**Supplied material**
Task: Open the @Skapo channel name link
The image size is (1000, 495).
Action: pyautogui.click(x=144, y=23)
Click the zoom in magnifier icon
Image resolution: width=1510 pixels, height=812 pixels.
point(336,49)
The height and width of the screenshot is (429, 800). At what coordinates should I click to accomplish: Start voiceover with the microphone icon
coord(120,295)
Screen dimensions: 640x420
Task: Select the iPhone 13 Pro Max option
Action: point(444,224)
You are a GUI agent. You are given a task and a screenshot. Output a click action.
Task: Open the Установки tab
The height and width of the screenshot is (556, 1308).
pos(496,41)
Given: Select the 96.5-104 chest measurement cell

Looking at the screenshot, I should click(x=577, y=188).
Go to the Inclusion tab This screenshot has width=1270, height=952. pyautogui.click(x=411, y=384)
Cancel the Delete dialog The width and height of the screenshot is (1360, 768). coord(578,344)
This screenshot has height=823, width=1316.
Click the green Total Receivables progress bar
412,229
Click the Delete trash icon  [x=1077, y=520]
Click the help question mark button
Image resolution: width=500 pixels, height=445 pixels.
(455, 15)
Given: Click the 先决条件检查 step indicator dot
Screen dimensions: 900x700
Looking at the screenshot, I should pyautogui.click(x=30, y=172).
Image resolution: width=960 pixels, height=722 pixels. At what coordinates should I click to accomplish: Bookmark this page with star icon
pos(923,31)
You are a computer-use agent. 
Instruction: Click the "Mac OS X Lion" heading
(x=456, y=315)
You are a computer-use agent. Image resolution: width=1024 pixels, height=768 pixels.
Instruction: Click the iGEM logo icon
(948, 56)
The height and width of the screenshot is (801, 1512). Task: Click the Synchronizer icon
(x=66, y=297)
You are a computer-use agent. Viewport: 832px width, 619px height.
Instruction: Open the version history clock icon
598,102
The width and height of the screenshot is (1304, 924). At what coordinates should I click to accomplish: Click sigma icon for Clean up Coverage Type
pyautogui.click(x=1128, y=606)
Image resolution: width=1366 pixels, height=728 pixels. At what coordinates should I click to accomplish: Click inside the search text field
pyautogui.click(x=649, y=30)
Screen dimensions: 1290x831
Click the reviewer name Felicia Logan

**Description of the task**
Tell how many lines of the data include the word "computer", without any other words.

**Task solution**
3